PROBLEM TO SOLVE =
Switch "Viewport" to "Window" in the stretch from the line containing "Viewport: 594px width, 210px height." through the line containing "tap(715, 120)". Return only those lines, with everything else left the same.

Lines of data
★ ★ ★ ★
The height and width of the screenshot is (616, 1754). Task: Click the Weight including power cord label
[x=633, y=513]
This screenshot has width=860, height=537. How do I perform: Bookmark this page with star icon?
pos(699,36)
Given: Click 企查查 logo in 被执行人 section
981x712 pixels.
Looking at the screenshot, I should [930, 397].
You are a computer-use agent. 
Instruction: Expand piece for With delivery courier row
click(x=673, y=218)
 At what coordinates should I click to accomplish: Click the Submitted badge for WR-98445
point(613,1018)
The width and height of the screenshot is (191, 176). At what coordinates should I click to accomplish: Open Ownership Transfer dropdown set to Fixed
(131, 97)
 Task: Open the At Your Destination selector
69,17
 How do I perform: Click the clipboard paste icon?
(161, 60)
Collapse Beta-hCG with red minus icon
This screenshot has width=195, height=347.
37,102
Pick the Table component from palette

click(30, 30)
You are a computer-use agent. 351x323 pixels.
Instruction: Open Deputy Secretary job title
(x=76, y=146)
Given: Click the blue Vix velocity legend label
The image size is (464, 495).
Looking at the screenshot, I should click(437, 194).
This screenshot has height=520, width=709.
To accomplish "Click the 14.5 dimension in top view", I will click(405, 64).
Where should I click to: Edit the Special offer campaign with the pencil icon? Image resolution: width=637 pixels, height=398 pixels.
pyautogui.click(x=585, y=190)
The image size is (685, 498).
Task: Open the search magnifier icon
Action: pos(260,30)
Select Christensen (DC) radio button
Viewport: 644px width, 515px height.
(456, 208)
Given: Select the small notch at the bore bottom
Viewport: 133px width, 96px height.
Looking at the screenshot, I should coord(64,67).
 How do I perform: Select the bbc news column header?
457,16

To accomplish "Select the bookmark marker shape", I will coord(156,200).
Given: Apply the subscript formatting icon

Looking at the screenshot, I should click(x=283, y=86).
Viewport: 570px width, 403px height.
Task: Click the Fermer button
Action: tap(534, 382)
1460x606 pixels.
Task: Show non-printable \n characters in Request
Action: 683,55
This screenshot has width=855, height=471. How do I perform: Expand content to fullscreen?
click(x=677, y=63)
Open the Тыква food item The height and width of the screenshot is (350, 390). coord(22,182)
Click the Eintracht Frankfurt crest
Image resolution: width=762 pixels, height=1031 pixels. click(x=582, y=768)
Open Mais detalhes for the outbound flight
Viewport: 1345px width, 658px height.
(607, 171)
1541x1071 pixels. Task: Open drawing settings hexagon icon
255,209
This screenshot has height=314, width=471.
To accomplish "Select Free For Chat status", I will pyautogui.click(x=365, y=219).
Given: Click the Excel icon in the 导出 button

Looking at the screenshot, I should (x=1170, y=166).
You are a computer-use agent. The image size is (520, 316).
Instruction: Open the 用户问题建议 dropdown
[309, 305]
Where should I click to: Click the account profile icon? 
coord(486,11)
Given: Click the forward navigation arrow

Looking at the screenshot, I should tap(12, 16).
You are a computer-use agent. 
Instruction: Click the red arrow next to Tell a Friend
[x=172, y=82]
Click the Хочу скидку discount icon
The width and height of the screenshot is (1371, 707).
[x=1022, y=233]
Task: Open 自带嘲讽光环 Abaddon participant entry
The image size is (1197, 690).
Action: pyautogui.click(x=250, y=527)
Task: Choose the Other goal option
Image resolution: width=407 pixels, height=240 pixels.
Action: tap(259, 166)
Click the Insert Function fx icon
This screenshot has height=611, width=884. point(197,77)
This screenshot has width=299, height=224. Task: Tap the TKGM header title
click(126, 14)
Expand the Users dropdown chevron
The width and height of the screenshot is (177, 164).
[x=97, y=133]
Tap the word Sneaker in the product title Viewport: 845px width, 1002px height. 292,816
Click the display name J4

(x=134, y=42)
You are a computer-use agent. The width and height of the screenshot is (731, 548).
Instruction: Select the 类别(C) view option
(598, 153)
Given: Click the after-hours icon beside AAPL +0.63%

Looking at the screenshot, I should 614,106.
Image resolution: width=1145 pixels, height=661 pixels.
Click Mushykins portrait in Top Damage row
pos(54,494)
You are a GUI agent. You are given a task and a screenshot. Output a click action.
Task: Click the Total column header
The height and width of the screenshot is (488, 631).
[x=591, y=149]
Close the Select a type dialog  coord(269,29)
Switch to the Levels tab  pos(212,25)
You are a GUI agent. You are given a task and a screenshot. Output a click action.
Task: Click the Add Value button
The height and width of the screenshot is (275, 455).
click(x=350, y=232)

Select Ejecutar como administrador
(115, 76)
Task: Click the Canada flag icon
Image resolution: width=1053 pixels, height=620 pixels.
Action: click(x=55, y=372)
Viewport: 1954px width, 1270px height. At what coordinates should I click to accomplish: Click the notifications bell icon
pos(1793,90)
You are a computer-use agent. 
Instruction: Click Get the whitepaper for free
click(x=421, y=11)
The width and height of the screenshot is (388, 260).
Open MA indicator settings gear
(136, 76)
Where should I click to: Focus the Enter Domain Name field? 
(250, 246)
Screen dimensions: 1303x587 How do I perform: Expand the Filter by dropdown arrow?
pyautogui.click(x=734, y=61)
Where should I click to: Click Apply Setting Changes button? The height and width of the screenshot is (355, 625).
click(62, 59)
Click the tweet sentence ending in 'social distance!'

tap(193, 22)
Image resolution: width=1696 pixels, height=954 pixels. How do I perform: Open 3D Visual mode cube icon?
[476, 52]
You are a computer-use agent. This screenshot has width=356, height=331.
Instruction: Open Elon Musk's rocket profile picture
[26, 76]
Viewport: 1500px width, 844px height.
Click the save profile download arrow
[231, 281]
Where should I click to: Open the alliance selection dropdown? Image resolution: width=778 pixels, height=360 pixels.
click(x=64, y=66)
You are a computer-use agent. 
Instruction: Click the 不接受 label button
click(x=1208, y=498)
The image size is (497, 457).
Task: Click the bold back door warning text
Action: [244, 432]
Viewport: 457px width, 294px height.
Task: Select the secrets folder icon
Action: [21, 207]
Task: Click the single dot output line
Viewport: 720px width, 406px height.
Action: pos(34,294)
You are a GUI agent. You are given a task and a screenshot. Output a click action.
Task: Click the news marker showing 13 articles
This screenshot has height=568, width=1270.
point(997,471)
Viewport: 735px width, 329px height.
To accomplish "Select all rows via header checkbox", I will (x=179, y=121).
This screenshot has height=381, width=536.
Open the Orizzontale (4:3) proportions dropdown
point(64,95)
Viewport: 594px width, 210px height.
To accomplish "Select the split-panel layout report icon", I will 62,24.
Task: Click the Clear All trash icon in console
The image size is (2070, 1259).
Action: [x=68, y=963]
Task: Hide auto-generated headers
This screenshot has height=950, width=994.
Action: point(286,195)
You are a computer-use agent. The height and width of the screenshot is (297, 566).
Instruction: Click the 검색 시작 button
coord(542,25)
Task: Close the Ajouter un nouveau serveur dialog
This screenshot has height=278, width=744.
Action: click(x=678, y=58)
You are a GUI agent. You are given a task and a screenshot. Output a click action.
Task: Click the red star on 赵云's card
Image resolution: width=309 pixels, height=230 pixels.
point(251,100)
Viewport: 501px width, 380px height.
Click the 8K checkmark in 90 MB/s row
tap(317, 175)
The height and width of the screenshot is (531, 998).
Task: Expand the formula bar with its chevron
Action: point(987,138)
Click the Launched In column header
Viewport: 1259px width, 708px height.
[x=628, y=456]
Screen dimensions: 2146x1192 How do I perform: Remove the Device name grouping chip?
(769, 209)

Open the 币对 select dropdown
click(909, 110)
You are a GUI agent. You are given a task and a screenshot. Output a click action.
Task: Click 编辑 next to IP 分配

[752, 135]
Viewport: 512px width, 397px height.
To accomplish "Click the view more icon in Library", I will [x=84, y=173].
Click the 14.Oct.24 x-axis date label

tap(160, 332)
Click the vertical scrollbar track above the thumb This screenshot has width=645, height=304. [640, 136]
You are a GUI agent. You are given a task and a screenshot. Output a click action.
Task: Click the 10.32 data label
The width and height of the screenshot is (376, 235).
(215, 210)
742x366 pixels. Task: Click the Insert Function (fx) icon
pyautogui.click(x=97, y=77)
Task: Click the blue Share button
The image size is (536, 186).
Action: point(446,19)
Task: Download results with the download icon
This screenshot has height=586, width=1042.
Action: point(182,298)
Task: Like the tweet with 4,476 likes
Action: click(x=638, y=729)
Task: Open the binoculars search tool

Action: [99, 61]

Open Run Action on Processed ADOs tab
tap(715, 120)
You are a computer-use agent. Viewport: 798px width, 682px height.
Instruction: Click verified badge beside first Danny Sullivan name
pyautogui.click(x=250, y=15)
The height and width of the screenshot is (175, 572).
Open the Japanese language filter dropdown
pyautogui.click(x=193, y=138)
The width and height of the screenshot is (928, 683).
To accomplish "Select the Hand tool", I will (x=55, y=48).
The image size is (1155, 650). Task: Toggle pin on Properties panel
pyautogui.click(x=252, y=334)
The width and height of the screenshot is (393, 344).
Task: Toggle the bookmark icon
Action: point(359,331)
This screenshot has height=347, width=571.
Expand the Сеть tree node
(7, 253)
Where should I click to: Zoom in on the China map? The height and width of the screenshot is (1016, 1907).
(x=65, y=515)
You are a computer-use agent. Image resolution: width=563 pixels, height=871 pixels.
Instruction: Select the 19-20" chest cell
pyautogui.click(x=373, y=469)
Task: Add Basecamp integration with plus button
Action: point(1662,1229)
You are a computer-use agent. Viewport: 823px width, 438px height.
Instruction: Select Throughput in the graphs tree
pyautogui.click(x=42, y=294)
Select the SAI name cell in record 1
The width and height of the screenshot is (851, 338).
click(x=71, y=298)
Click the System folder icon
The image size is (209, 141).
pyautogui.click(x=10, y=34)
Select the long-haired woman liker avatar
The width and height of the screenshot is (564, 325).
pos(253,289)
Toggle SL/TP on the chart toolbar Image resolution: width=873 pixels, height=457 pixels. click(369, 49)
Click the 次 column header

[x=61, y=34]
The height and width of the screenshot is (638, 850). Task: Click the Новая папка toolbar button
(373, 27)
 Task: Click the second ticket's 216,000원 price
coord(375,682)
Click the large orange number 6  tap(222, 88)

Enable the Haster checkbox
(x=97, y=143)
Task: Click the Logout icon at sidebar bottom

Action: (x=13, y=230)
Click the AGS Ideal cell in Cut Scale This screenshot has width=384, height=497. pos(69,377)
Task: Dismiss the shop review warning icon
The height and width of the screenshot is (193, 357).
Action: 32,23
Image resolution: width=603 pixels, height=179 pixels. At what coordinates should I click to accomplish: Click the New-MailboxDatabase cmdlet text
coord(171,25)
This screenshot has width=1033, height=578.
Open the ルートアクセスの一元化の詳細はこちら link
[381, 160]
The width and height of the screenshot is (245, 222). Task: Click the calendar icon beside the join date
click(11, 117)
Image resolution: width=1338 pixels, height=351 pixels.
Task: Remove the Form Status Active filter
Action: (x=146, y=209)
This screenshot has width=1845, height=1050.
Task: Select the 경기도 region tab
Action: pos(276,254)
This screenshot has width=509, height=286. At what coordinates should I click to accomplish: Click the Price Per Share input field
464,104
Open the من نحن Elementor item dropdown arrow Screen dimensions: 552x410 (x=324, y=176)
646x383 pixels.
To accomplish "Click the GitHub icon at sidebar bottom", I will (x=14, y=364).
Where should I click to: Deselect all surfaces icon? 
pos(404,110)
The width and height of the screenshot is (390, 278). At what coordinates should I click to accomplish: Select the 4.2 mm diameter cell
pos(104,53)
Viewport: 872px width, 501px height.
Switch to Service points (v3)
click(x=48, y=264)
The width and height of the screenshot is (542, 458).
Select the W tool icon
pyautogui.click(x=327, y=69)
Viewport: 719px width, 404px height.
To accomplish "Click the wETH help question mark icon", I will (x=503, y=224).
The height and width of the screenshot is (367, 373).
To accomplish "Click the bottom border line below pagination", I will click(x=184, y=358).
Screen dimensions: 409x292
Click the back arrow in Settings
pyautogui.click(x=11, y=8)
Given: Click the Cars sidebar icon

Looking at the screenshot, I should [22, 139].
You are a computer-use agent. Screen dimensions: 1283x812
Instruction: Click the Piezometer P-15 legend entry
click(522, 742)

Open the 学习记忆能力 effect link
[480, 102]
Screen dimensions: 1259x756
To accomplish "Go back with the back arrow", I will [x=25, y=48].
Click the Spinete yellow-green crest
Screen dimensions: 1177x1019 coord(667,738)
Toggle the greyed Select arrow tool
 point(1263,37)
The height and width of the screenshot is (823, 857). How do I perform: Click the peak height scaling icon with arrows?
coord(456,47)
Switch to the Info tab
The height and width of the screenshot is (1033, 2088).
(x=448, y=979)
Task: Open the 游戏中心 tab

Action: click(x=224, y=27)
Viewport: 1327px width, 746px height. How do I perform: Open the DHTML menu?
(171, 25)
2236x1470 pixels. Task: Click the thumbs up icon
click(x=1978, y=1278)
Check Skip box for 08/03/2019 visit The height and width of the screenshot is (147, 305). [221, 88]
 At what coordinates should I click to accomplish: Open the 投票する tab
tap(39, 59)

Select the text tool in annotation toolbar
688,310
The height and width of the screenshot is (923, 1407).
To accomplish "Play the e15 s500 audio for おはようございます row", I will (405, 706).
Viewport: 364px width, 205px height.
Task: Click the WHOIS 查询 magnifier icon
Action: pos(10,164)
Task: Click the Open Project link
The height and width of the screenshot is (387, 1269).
★ ★ ★ ★
SOLUTION TO THE PROBLEM =
Window: 594px width, 210px height.
To accomplish "Select the split-panel layout report icon", I will 62,24.
Task: Click the Clear All trash icon in console
The image size is (2070, 1259).
Action: [x=68, y=963]
Task: Hide auto-generated headers
This screenshot has height=950, width=994.
Action: point(286,195)
You are a computer-use agent. The height and width of the screenshot is (297, 566).
Instruction: Click the 검색 시작 button
coord(542,25)
Task: Close the Ajouter un nouveau serveur dialog
This screenshot has height=278, width=744.
Action: click(x=678, y=58)
You are a GUI agent. You are given a task and a screenshot. Output a click action.
Task: Click the red star on 赵云's card
Image resolution: width=309 pixels, height=230 pixels.
point(251,100)
Window: 501px width, 380px height.
Click the 8K checkmark in 90 MB/s row
tap(317, 175)
The height and width of the screenshot is (531, 998).
Task: Expand the formula bar with its chevron
Action: point(987,138)
Click the Launched In column header
Window: 1259px width, 708px height.
[x=628, y=456]
Screen dimensions: 2146x1192 How do I perform: Remove the Device name grouping chip?
(769, 209)

Open the 币对 select dropdown
click(909, 110)
You are a GUI agent. You are given a task and a screenshot. Output a click action.
Task: Click 编辑 next to IP 分配

[752, 135]
Window: 512px width, 397px height.
To accomplish "Click the view more icon in Library", I will [x=84, y=173].
Click the 14.Oct.24 x-axis date label

tap(160, 332)
Click the vertical scrollbar track above the thumb This screenshot has width=645, height=304. [640, 136]
You are a GUI agent. You are given a task and a screenshot. Output a click action.
Task: Click the 10.32 data label
The width and height of the screenshot is (376, 235).
(215, 210)
742x366 pixels. Task: Click the Insert Function (fx) icon
pyautogui.click(x=97, y=77)
Task: Click the blue Share button
The image size is (536, 186).
Action: point(446,19)
Task: Download results with the download icon
This screenshot has height=586, width=1042.
Action: point(182,298)
Task: Like the tweet with 4,476 likes
Action: click(x=638, y=729)
Task: Open the binoculars search tool

Action: [99, 61]

Open Run Action on Processed ADOs tab
tap(715, 120)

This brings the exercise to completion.